-- START OF Dataset records --
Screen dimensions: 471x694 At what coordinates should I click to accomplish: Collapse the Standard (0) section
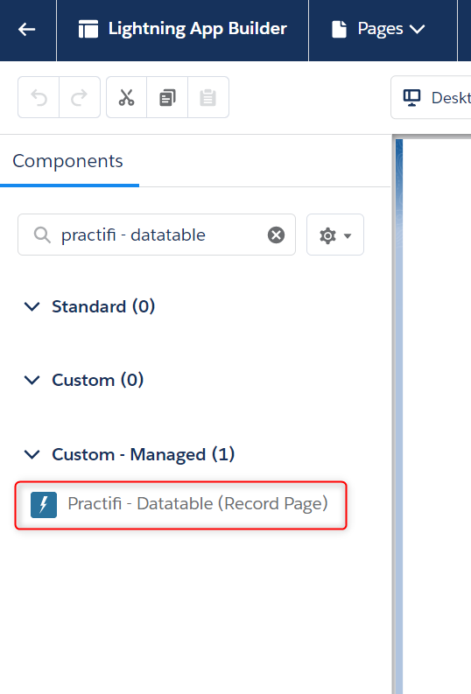pyautogui.click(x=32, y=306)
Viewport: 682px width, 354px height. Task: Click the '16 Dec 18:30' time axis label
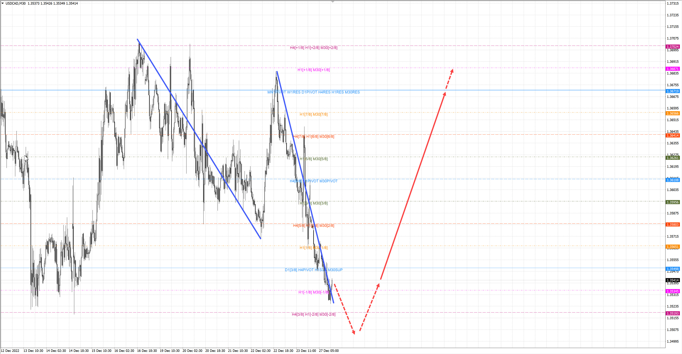pyautogui.click(x=147, y=351)
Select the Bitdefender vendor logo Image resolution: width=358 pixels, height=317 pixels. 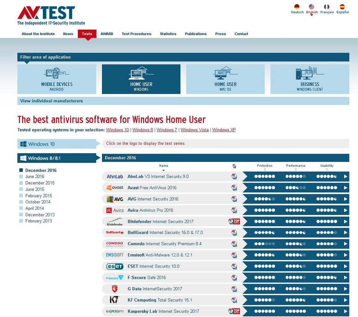pyautogui.click(x=114, y=221)
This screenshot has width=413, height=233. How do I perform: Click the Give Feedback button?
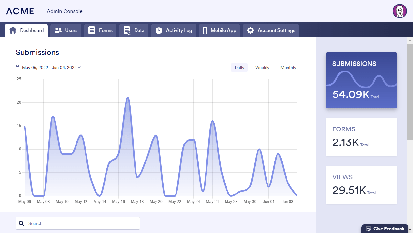tap(385, 229)
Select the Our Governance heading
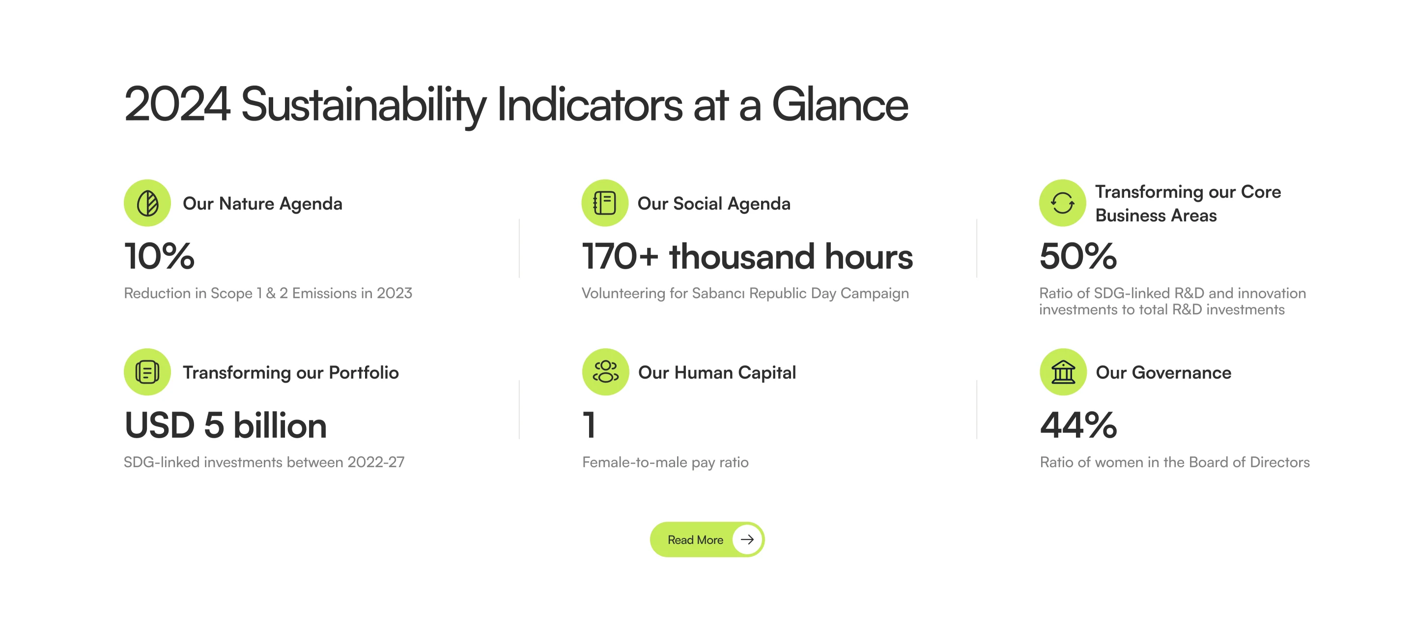1415x631 pixels. coord(1163,373)
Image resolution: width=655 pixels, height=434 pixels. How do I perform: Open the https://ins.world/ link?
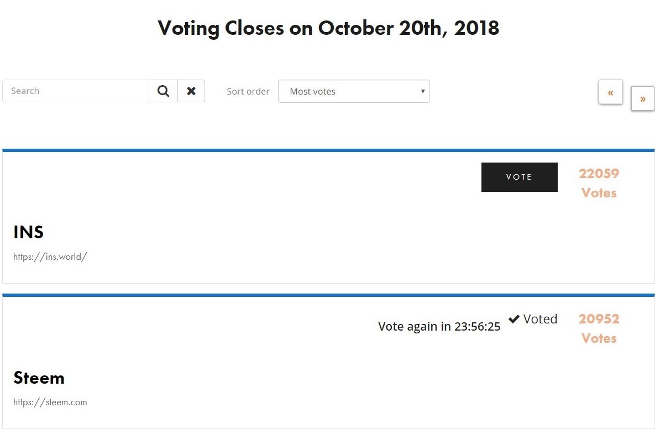coord(50,257)
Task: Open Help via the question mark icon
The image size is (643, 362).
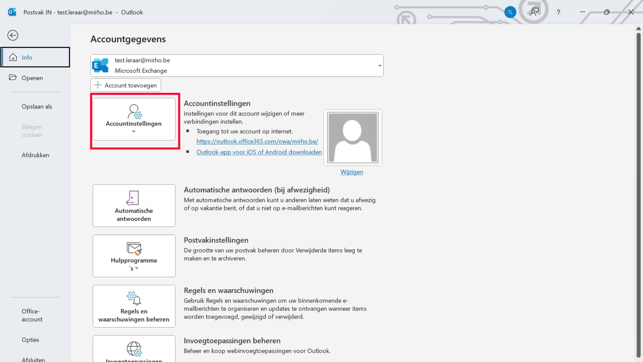Action: [x=558, y=12]
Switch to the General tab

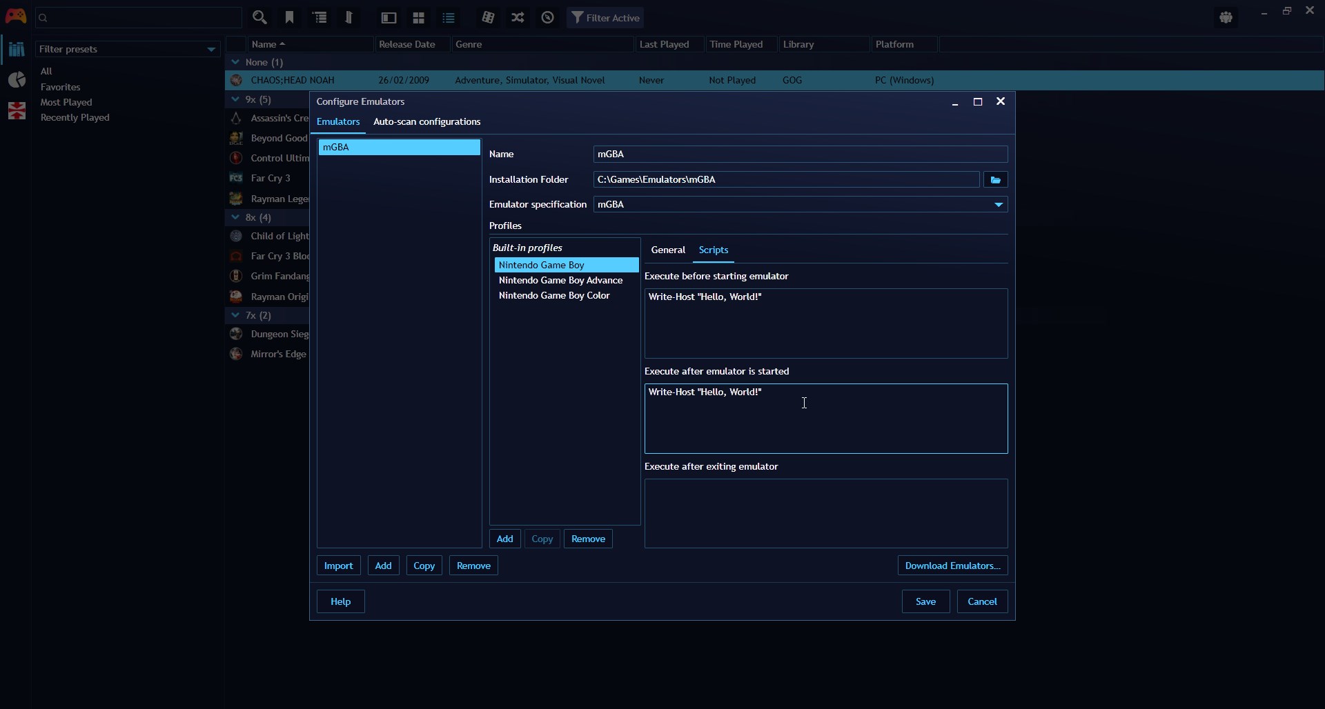click(667, 250)

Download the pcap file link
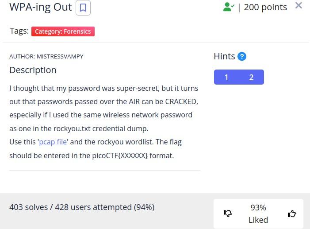pos(53,142)
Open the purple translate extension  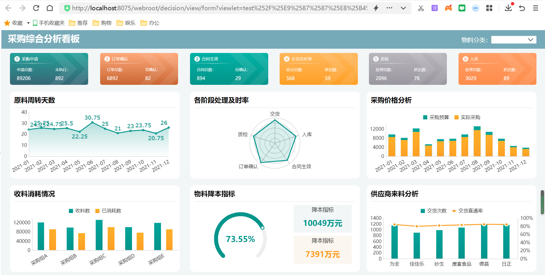[x=434, y=8]

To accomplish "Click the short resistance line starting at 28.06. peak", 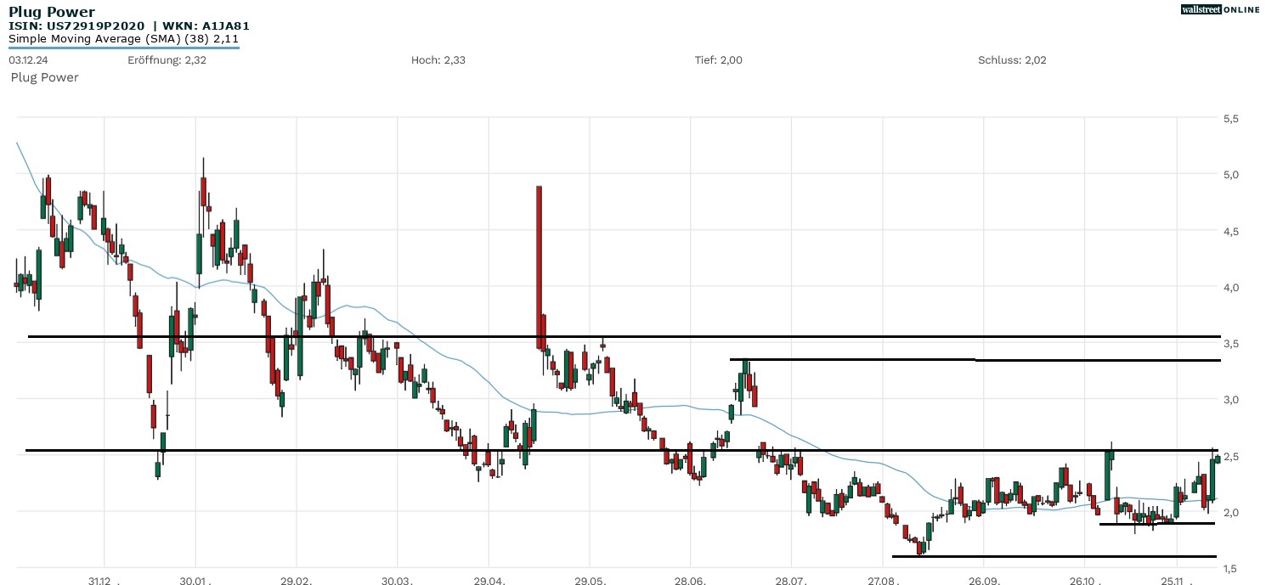I will click(850, 359).
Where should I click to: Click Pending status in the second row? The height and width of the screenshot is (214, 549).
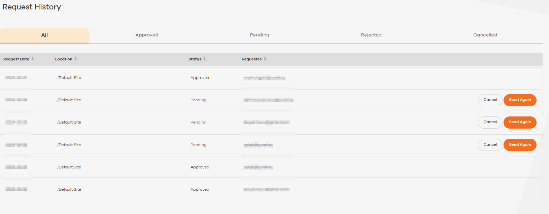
-- END OF Dataset records --
*Task brief*.
Return each line of the data above that contains the word "perform".

*Answer to the problem*.
This screenshot has width=413, height=233. How do I perform: Click the Give Feedback button?
Image resolution: width=655 pixels, height=434 pixels. How do I perform: Open the https://ins.world/ link?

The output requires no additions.